Cell Membrane & Transport
Every cell is surrounded by a membrane that decides what gets in and what stays out. The secret to how it works is one idea: concentration gradients. Learn the structure of the membrane and the three ways molecules cross it.
Concentration gradients are like hills
Picture concentration as elevation. Where molecules are packed together in high numbers, they are sitting at the top of a hill. Left alone, they tumble downhill — from high concentration to low — for free, just like water flows downhill. That is passive transport. Moving molecules uphill, against their natural tendency, requires a push. That push is powered by ATP. That is active transport.
⬇ Downhill — Passive transport
High → Low concentration. No energy needed — the gradient itself does the work, just like releasing a ball at the top of a hill. The cell simply opens a path and molecules flow on their own.
- Simple diffusion — small molecules slip straight through the lipid core
- Facilitated diffusion — channel proteins open a hydrophilic gate
- Osmosis — water moves down its own concentration gradient
⬆ Uphill — Active transport
Low → High concentration. Molecules must be pushed against their natural tendency — like rolling a boulder uphill. Protein pumps use the energy from splitting ATP to force this movement.

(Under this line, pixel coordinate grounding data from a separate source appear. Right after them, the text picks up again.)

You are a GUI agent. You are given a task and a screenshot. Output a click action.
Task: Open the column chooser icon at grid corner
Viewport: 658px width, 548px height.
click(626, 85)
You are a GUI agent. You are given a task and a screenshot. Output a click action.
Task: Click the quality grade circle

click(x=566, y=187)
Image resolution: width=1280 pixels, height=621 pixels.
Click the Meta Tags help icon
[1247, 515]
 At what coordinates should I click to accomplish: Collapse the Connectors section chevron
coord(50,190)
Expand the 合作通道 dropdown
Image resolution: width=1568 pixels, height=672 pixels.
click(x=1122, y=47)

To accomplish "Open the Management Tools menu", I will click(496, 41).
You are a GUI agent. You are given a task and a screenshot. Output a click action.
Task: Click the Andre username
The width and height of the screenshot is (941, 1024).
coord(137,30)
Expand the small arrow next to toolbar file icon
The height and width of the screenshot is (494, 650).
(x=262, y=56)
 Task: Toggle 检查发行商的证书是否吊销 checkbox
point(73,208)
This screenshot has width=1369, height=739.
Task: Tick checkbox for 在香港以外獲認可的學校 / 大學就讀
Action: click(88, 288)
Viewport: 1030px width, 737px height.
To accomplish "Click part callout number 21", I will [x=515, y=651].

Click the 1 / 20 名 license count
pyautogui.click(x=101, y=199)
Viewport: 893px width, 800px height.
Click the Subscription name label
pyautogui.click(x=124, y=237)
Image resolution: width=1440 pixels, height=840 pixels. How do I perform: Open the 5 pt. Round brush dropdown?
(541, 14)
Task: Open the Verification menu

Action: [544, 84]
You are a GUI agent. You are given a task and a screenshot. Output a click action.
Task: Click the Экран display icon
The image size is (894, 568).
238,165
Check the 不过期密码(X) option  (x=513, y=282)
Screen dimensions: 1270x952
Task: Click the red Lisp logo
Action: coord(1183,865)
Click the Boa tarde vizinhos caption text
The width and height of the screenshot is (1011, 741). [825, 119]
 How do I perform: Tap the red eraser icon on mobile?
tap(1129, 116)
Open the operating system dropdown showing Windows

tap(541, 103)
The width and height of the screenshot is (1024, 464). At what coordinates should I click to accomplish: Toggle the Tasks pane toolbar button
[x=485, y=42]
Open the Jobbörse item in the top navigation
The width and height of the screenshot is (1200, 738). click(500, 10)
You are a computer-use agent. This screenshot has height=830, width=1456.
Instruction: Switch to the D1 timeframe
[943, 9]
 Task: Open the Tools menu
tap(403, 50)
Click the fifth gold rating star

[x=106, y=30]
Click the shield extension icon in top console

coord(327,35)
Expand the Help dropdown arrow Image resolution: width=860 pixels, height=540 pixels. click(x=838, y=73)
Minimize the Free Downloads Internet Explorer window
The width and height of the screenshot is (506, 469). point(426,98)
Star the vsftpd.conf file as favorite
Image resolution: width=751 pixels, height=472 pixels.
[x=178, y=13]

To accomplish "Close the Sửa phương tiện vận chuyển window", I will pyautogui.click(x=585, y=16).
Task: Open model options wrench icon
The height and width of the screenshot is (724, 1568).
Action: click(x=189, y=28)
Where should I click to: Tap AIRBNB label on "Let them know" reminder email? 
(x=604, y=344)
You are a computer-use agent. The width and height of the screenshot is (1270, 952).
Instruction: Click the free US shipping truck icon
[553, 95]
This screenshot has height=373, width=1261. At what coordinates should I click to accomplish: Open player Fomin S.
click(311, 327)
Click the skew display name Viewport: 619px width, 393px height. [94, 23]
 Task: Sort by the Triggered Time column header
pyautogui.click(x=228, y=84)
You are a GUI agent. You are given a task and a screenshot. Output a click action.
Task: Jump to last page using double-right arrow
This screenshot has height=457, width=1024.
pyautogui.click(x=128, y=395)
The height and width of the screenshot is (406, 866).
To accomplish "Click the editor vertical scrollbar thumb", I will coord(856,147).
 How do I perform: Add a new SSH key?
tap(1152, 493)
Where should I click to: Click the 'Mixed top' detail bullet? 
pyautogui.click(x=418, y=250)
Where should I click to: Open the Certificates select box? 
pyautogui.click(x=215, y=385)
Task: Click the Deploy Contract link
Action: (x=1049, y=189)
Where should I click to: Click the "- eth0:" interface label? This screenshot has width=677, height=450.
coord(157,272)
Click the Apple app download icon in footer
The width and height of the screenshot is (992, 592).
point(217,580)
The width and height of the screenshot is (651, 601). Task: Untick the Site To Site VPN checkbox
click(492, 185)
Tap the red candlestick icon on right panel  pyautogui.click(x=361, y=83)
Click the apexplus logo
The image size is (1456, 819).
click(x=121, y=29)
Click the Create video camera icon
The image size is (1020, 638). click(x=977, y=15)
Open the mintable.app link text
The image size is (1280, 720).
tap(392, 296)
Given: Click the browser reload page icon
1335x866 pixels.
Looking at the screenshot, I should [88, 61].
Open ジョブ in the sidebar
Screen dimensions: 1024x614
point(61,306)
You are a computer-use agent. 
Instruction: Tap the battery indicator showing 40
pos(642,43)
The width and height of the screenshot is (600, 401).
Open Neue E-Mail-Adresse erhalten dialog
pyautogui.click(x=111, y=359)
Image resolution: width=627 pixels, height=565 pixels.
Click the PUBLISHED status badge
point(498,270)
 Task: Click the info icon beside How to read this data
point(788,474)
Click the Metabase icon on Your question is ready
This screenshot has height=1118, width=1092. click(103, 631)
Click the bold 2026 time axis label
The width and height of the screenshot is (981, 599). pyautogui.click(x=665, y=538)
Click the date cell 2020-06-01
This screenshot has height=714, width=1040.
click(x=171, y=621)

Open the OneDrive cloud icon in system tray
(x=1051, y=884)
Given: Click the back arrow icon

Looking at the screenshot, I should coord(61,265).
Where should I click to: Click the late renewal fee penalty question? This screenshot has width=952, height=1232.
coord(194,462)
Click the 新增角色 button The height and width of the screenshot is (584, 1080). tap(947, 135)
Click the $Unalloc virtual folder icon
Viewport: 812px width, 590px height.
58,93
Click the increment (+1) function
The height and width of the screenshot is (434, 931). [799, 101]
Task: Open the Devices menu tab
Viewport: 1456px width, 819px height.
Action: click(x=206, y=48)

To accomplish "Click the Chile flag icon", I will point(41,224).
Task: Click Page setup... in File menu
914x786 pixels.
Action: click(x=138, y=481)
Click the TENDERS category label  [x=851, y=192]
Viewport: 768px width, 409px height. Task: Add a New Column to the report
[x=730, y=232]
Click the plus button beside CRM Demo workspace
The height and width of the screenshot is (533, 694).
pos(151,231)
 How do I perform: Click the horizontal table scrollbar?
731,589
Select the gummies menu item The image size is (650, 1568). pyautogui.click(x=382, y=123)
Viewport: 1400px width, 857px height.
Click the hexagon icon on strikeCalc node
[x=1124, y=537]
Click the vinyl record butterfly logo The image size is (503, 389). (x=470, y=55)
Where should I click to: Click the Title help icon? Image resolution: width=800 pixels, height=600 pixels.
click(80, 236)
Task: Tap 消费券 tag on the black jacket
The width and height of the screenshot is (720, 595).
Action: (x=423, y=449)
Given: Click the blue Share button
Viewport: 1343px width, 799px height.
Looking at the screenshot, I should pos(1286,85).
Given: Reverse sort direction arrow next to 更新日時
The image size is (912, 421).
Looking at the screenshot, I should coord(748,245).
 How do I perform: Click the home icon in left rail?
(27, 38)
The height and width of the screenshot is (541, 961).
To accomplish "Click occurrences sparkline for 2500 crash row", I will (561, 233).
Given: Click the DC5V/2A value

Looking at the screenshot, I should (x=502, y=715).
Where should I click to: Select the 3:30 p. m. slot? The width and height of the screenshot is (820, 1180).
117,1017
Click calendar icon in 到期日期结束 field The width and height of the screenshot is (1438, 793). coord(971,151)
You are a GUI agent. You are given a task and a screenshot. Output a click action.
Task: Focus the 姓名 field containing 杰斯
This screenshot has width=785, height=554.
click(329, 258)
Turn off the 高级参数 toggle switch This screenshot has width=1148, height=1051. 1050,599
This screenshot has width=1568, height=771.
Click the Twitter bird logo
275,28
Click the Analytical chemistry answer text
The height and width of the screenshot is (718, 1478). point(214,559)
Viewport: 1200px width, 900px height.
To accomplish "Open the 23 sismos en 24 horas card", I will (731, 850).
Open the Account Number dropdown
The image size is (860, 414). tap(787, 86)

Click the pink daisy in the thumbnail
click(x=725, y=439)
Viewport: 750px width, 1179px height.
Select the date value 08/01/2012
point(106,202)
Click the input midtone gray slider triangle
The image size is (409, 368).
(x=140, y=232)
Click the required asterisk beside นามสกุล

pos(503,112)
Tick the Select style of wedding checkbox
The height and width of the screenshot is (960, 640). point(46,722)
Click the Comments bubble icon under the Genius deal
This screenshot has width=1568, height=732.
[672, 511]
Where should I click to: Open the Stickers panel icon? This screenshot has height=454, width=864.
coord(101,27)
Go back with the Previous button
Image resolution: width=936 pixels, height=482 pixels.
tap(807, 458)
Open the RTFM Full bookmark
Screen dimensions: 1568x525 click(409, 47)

- Na⁺/K⁺ pump — maintains the voltage across nerve and muscle cells
- H⁺ pump — concentrates acid in the stomach
- Calcium pumps — allow muscles to relax after each contraction
Click a tab to explore each transport type
Phospholipid Structure
The cell membrane is a phospholipid bilayer — two sheets of phospholipid molecules arranged tail-to-tail. The hydrophilic (water-loving) phosphate heads face outward toward aqueous environments, while the hydrophobic (water-fearing) fatty-acid tails face inward, forming an oily core that blocks most polar molecules.
- Each phospholipid has a polar, charged head and two non-polar fatty-acid tails
- The bilayer is ~7 nm thick and fluid at body temperature
- Membrane proteins float in the bilayer — the fluid mosaic model (Singer & Nicolson, 1972)
- Cholesterol is embedded between phospholipids, regulating membrane fluidity
Transport types at a glance
| Type | Protein? | ATP? | Direction |
|---|---|---|---|
| Simple diffusion | No | No | High → Low |
| Facilitated diffusion | Yes | No | High → Low |
| Active transport | Yes | Yes | Low → High |
| Osmosis | Aquaporin | No | High H₂O → Low H₂O |
Key concepts
Selectively permeable
The membrane is not a wall — it's a selective filter. Small, non-polar molecules cross freely; large or charged molecules need protein help or active pumping.
Downhill is free
Moving from high to low concentration (down the gradient) requires zero energy — it happens spontaneously, like water flowing downhill. Both forms of diffusion exploit this.
Uphill costs ATP
Pushing molecules from low to high concentration — against their gradient — is like rolling a boulder uphill. Protein pumps use ATP hydrolysis to supply that force.
When transport fails
Cystic fibrosis is caused by a misfolded CFTR chloride channel — mucus becomes dangerously thick because Cl⁻ cannot exit cells normally. Digitalis (a heart drug) works by blocking the Na⁺/K⁺ pump in cardiac muscle, slowing the heart. Cholera toxin forces CFTR channels open, causing catastrophic water loss through osmosis into the gut. Membrane transport is medicine.
Quick recap
- 1Phospholipid bilayer — Two leaflets of phospholipids, hydrophilic heads outward, hydrophobic tails inward. ~7 nm thick.
- 2Fluid mosaic model — Membrane proteins float freely within the bilayer, giving it a mosaic appearance.
- 3Simple diffusion — Small non-polar molecules (O₂, CO₂) dissolve into and cross the lipid core. No protein, no ATP.
- 4Facilitated diffusion — Polar molecules and ions use channel or carrier proteins. Still down the gradient — no ATP.
- 5Active transport — Pumps (e.g. Na⁺/K⁺ ATPase) use ATP to move ions against their gradient — essential for membrane potential.